Money: A Suicide Note by Martin Amis
Martin Amis was born in Cardiff on August 25, 1949. He was educated in schools in Wales, England, Spain and the USA and graduated from Exeter College, Oxford, with First Class Honours in English. He is known as one of the most influential and advanced voices in contemporary British fiction. His work has been heavily influenced by American fiction. His novel Money: A Suicide Note, which was written in 1984, was included in 100 Best English –language Novels from 1923 to 2005 by Time Magazine.
The work Money: A Suicide Note is one of the Amis’s most representative novels, where the author tries to unite the aesthetic quality with an interpretation of the historical present. Money is the major achievement in Martin’s narrative and a turning point in his development as a writer. The novel Money: A Suicide Note represents Amis’s central tropes and topics: duality, otherness and the nature of the self in the context of the twentieth century. The work combines a complex web of postmodern stunts and narrative methods with a depiction of the 1980s.
The story is narrated by John Self, a successful director of commercials, who is invited to New York by Fielding Goodney, a film producer, to shoot his first film. Everything in the book is perceived through John’s energetic monologue. Self is a hedonist and slob, he drinks, smokes, whores, handjobs. John Self is a parody of an uncertain, self-destructive, racist, who values only money and sex. Amis addresses to the public with this caricature, the people cannot be sympathetic towards his losses at the end.
Self travels during six months between London and New York to make the necessary arrangements for the autobiographical film called Good Money (later Self wants to change the title to Bad Money). The actors of that film are unsuitably selected by Goodney: they have some emotional issues which clash with each other and with the roles they are asked to play. For example: the motherly Caduta Massi, who is insecure about her money, is asked to play the sex scene with Lorne, whom she hates; the strict Christian, Spunk Davis is asked to play a drugs pusher and so on.
For John this film is the door to big money and success and the way out of a distressing past. As an orphan, Self was bringing up by the aunt, though he always felt the absence of his mother. From the teenage years a striptease pub was his surrogate home. During all the life the protagonist feels the endless need of money to satisfy the requirements of his girlfriend, his father or his car. John is fed the wrong type of information and he passively prospers on it. He used to watch too much television and reed nothing but tabloids. All these created in him a chronic moral and temperamental laziness.
He lives his own life and chooses the easiest ways. The hero is always incapable to connect the things with each other in a proper way. His incapacity to gather lessons from past experience results in bitter end. The protagonist becomes a victim of the conspiracy; he is the final target of manipulation and betrayal. As things become increasingly blurred, the author casts himself in two roles: as himself Martin Amis in London and on the other side as the would-be-saviour of Self’s life Martina Twain. Martin Amis helps Self with the film script and gives him cautions about his situation in the story.

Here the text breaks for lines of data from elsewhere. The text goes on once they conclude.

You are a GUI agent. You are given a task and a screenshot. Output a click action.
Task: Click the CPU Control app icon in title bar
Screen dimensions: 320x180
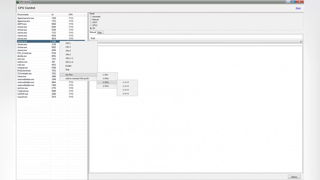(x=18, y=2)
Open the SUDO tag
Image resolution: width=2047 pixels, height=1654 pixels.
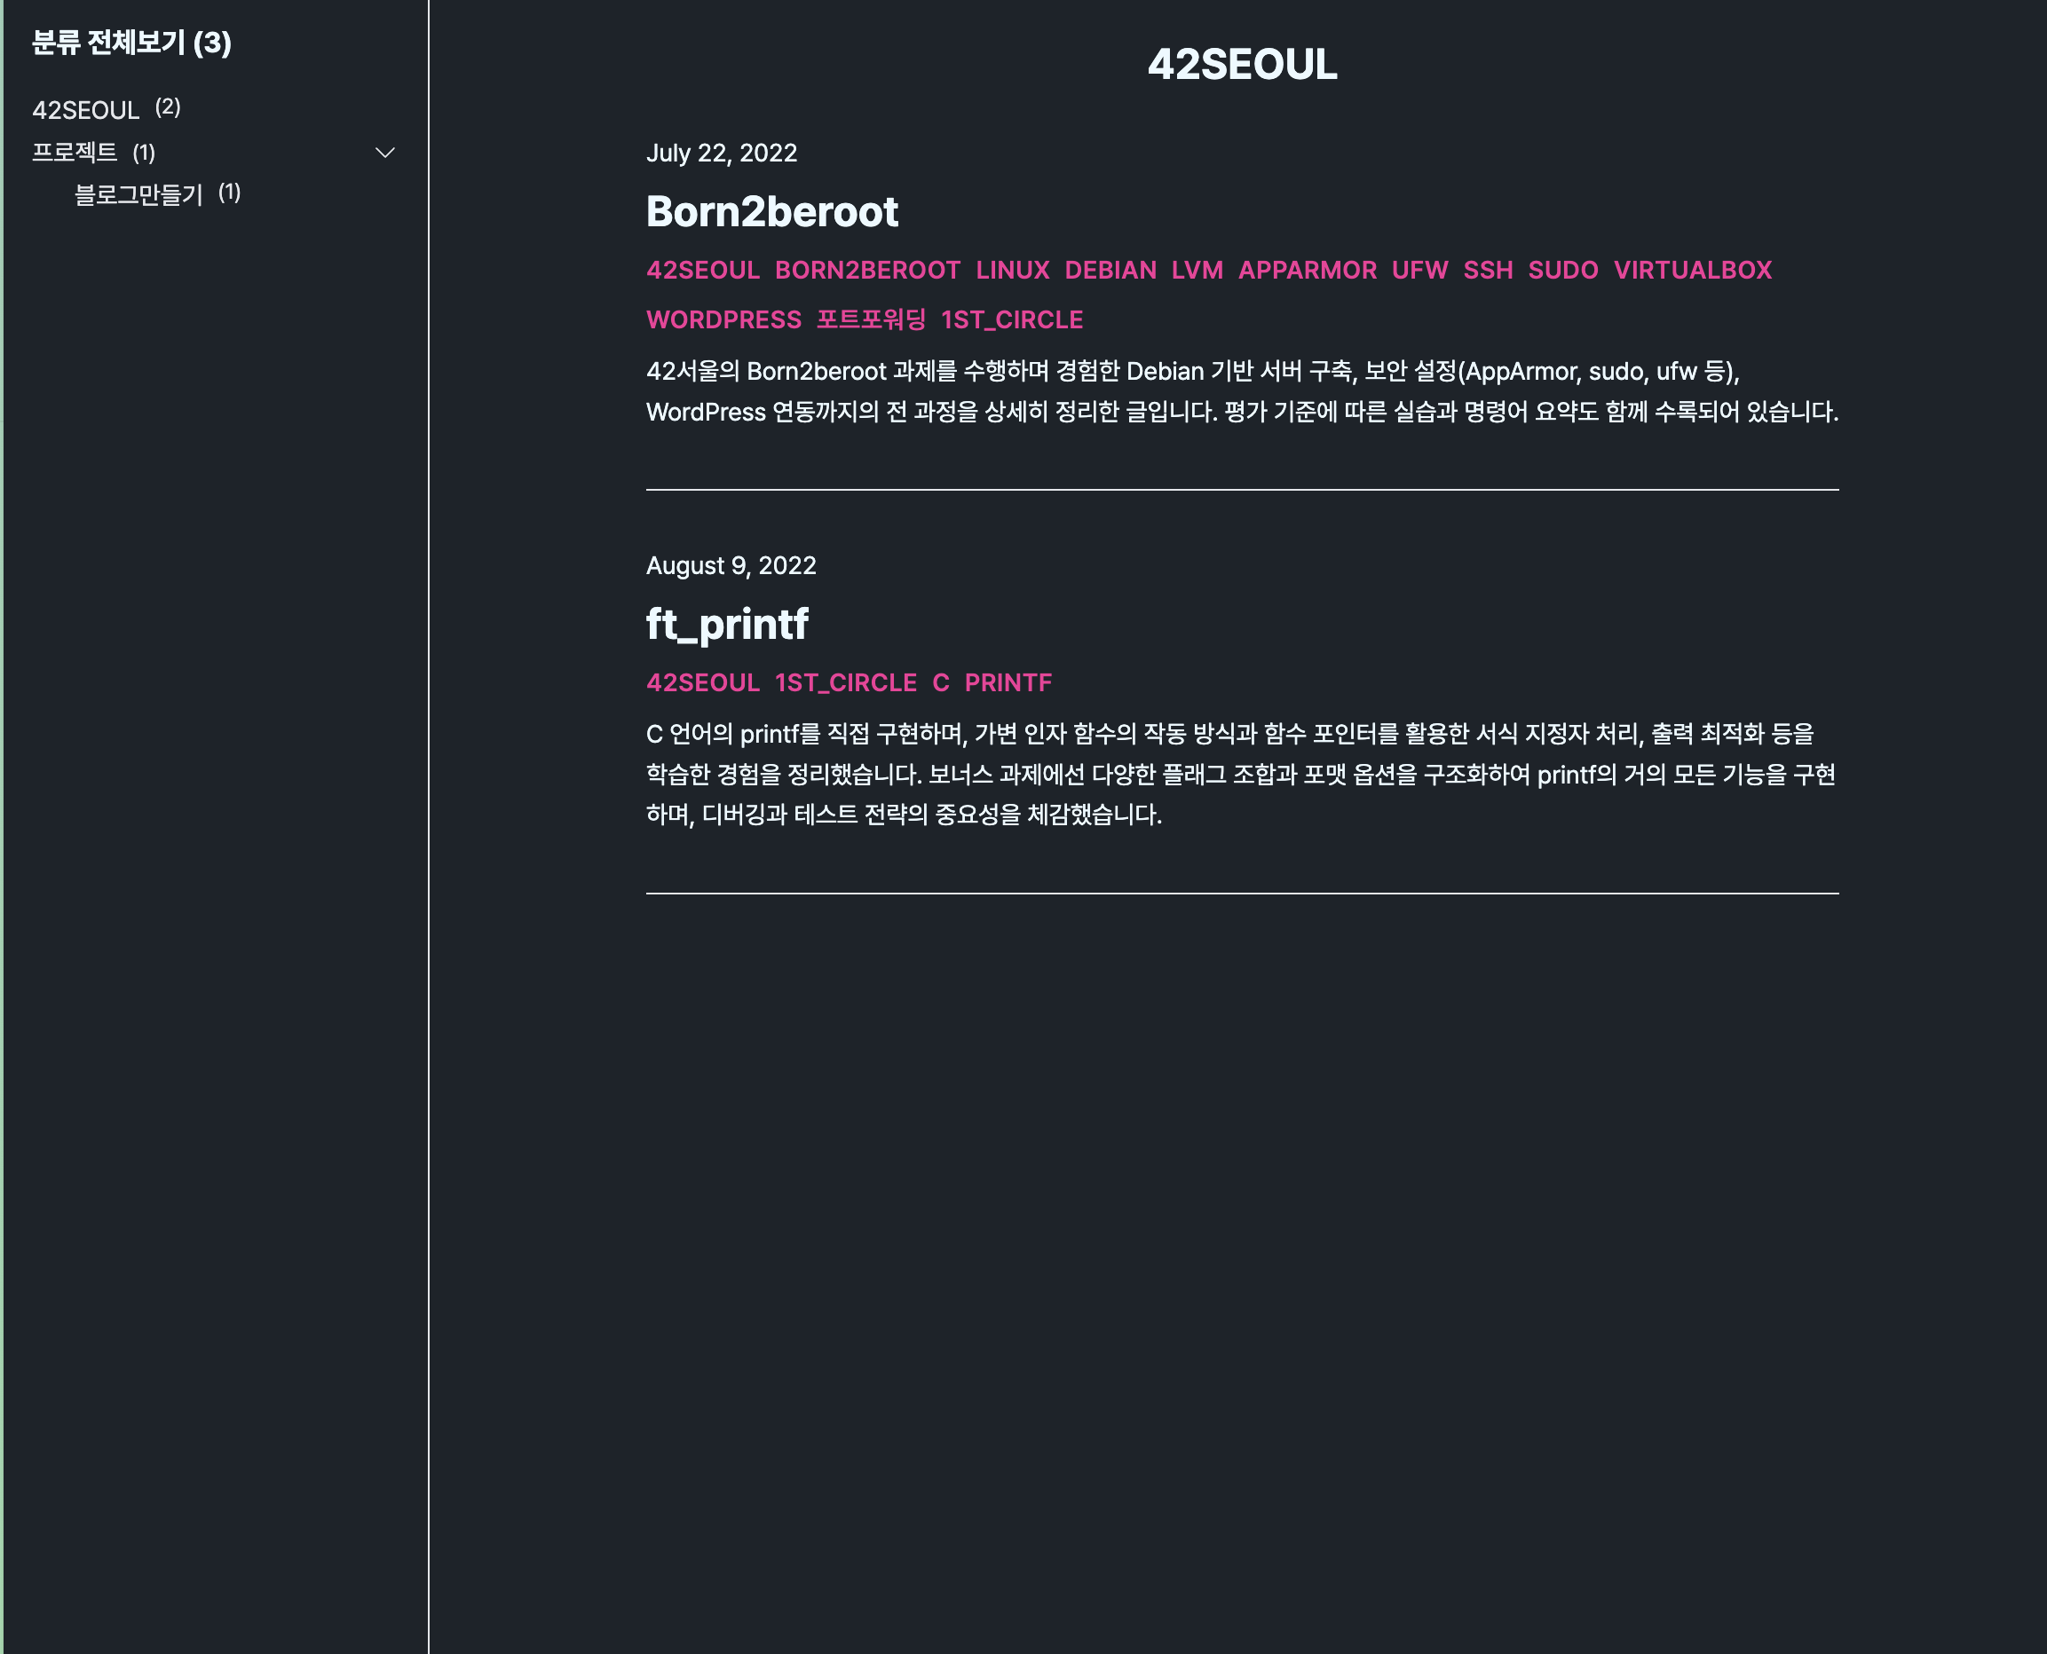(x=1563, y=271)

But John is deaf to all the warnings and finds himself trapped in the plot of Fielding Goodney. The film project has never existed, John becomes bankrupt and the only way to save the situation for Self is to escape back to London. The novel subtitle, “A Suicide Note” is lightened at the end of the story. It is revealed that Barry Self is not John Self’s father; his father is in fact Fat Vince. As such, John Self no longer exists. Amis points out that this stoppage of John Self’s existence is analogous to suicide, which results in the death of the self.
In the capital of Great Britain he tries to commit suicide, but survives ready to start from the very beginning. The novel can be divided into eight sections, which corresponds to Self’s trips between London and New York. Each part takes place in one of the two cities, starting in New York and finishing in London. These journeys are the metaphor of both his displaced self and attempt to escape such displacement. In America he suffer from jet-lag, the same problem appears when he is back to London. In Self’s eyes America is a dream with its promises of wealth and eternal youth.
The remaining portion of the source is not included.